*** Begin section ***

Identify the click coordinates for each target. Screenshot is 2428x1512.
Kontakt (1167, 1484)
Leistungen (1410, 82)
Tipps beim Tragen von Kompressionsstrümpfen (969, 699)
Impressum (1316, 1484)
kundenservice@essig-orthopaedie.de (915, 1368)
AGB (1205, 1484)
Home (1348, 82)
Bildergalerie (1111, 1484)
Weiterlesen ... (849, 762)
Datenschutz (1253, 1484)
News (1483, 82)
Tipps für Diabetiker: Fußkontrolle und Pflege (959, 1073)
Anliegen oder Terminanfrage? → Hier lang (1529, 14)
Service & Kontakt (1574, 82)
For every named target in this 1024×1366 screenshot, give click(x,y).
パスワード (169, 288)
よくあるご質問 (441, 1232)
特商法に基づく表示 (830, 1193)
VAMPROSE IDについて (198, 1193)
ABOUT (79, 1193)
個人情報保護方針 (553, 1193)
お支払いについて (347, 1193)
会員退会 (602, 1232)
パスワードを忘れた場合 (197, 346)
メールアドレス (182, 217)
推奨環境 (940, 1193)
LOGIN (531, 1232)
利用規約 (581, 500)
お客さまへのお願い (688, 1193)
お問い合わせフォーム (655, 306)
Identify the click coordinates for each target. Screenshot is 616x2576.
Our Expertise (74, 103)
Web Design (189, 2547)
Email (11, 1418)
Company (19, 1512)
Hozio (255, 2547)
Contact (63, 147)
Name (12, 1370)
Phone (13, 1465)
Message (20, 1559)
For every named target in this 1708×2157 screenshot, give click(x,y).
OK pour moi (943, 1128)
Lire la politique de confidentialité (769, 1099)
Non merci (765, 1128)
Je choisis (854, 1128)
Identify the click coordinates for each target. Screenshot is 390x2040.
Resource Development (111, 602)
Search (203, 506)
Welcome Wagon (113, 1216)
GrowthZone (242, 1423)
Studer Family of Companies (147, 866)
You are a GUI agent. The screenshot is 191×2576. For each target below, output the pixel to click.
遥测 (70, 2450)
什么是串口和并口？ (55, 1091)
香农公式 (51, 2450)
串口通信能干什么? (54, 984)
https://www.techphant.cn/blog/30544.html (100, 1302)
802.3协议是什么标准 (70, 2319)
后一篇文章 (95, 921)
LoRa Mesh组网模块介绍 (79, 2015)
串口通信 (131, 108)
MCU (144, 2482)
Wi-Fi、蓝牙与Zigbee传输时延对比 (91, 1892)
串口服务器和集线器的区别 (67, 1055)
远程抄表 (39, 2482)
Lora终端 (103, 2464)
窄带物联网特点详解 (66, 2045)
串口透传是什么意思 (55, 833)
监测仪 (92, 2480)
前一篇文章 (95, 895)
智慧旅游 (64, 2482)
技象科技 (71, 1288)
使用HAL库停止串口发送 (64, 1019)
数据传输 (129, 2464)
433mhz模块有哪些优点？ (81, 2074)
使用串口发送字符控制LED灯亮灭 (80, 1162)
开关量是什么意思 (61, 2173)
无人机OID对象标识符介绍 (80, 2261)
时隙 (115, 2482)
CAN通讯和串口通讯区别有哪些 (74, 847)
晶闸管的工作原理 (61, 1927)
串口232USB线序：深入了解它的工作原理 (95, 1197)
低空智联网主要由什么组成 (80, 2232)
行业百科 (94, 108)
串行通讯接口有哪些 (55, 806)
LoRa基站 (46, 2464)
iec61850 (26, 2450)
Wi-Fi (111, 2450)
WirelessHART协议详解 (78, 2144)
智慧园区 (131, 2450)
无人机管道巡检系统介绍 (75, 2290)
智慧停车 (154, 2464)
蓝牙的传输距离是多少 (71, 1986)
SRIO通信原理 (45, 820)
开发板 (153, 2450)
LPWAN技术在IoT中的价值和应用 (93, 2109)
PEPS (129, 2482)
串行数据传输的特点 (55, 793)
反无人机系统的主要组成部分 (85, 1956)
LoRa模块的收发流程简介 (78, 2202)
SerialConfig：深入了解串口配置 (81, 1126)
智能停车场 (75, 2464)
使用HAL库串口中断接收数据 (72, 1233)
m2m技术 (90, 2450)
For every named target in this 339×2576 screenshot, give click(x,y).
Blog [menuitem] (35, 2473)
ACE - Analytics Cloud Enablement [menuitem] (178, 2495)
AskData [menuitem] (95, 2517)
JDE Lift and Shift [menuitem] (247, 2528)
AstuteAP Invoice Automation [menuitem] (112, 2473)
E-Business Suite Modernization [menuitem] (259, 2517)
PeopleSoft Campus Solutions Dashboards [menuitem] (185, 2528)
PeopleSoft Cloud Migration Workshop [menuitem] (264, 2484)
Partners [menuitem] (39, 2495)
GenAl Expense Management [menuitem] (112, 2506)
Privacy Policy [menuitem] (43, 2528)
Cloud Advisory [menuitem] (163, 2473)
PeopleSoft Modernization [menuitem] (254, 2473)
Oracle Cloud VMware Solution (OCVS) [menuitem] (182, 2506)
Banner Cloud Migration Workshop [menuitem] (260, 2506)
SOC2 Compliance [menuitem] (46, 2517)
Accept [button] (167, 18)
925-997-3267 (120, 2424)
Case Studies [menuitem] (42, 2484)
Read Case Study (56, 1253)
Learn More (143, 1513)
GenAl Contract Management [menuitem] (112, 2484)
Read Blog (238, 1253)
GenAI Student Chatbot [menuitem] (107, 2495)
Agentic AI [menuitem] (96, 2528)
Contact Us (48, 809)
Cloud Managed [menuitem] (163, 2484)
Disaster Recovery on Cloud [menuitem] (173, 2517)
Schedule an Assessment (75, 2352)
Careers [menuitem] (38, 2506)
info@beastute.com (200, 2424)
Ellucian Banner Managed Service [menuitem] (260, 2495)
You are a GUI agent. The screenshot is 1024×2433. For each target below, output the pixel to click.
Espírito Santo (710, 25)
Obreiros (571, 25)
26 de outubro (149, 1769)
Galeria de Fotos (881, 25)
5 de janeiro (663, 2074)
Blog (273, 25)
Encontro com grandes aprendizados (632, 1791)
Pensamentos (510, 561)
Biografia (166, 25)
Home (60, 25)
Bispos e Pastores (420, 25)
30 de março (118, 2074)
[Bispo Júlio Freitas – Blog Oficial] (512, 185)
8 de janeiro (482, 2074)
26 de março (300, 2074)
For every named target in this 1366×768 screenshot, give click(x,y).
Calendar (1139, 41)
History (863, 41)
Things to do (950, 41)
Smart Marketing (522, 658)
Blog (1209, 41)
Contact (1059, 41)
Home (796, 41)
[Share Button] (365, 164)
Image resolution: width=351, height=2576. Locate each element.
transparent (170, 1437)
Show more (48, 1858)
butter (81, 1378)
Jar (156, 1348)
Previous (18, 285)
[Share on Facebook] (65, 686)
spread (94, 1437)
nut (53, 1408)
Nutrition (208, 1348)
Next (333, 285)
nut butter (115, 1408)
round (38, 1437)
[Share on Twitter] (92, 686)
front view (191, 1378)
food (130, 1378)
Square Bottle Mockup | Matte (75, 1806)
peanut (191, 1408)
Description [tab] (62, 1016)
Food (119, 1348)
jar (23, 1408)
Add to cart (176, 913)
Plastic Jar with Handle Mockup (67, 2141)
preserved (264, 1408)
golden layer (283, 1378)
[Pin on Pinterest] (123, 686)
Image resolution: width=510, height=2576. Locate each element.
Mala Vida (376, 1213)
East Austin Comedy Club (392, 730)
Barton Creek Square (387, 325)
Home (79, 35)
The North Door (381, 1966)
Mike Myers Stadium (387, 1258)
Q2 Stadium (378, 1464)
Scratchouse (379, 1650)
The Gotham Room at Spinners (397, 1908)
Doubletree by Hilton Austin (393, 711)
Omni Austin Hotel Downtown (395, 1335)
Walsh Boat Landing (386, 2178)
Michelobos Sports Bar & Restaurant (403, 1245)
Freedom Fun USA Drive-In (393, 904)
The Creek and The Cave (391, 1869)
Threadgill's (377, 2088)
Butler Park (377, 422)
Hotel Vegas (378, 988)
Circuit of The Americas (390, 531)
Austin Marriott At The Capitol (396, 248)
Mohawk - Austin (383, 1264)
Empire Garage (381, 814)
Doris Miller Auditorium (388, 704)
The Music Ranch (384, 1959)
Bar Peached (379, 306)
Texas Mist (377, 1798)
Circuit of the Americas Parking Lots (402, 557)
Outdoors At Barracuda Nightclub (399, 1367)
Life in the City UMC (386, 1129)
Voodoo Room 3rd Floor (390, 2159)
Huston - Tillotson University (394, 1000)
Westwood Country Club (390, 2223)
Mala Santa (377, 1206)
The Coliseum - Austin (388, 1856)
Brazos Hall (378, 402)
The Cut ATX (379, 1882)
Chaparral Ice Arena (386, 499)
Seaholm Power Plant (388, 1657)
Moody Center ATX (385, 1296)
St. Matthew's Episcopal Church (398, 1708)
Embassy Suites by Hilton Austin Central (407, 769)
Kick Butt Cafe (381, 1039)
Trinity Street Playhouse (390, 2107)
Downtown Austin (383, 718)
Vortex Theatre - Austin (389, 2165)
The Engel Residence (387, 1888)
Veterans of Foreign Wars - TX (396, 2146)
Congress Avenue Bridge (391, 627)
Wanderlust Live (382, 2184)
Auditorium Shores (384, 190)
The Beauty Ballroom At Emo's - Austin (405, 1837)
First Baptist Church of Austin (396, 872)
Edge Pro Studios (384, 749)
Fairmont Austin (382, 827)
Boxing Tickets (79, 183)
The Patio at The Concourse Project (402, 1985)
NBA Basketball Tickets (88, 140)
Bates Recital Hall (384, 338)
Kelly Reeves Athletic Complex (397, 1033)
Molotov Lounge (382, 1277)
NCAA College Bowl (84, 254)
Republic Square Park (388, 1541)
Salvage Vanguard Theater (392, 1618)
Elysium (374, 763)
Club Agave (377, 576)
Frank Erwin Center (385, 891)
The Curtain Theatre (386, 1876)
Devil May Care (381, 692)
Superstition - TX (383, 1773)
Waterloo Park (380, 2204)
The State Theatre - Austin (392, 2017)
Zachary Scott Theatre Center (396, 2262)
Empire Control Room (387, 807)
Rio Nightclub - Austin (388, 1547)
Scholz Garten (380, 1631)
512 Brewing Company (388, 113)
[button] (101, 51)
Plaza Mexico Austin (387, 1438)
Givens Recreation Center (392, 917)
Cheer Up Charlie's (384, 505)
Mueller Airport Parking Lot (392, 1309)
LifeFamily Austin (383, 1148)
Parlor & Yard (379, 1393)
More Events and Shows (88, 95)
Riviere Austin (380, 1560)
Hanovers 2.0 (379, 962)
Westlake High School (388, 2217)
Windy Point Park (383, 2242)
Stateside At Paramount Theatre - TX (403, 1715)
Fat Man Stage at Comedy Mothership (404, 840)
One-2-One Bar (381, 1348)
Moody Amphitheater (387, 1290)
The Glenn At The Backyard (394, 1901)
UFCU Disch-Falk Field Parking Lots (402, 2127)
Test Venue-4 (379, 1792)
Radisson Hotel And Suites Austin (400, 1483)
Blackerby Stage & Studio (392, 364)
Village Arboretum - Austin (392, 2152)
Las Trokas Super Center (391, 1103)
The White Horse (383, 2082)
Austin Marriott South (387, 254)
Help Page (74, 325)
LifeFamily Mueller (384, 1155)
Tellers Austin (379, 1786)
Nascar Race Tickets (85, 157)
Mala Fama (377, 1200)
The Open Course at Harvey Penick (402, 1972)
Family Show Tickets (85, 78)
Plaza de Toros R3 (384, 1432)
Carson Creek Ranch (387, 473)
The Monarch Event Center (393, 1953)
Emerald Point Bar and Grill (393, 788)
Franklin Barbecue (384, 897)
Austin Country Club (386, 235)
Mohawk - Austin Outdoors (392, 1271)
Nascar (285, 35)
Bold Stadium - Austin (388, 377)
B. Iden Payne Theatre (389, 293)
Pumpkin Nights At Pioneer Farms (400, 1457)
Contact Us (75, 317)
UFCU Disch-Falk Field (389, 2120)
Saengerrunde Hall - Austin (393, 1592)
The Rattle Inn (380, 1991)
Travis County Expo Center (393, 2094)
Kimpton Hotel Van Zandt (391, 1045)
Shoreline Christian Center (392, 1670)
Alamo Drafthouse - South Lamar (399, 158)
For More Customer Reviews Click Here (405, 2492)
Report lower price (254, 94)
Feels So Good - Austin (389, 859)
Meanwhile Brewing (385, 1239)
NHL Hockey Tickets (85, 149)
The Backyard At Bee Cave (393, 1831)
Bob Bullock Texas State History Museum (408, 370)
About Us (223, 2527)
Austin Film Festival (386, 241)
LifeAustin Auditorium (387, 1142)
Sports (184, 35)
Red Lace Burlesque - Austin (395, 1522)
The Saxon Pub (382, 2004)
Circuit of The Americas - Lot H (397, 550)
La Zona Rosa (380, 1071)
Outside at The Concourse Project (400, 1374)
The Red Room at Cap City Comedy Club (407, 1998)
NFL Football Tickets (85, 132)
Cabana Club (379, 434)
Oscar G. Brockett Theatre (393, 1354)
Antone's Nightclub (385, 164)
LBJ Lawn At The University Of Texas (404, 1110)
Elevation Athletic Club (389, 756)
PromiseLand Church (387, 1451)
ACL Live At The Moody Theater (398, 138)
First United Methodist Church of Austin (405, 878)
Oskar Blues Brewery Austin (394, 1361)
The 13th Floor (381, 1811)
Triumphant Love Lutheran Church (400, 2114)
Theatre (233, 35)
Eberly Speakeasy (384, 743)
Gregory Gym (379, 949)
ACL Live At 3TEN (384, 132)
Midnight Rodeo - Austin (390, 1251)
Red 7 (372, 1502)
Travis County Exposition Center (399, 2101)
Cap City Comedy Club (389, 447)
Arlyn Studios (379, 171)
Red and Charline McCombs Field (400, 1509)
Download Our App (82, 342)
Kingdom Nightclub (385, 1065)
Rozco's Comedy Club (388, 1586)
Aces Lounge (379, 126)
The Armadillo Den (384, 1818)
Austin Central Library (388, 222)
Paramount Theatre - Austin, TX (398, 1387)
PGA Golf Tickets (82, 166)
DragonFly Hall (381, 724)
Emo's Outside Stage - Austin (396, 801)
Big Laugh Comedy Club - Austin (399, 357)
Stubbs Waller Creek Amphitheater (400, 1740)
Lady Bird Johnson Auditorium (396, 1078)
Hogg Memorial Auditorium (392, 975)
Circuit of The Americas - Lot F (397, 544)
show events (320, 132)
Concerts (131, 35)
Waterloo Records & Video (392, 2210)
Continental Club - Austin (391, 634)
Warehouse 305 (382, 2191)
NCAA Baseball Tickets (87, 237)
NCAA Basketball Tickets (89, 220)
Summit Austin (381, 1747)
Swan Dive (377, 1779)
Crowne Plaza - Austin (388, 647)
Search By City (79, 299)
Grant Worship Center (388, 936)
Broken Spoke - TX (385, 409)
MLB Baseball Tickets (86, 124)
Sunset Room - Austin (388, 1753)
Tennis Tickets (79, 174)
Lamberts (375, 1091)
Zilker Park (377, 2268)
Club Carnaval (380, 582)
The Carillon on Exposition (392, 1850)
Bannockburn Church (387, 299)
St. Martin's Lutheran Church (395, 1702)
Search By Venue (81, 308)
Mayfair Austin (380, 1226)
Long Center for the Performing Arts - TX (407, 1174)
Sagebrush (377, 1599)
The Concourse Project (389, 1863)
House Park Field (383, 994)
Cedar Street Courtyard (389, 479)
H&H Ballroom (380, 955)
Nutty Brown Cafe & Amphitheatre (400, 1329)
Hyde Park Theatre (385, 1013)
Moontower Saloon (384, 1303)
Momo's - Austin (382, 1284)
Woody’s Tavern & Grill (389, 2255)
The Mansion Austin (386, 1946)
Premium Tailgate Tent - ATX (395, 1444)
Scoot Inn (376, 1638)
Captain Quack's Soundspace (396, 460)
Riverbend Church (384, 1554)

*** End section ***

What the exercise asks
In the lines above, find the word "Project" and copy every line it occurs in.

Output below
The Patio at The Concourse Project (402, 1985)
Outside at The Concourse Project (400, 1374)
The Concourse Project (389, 1863)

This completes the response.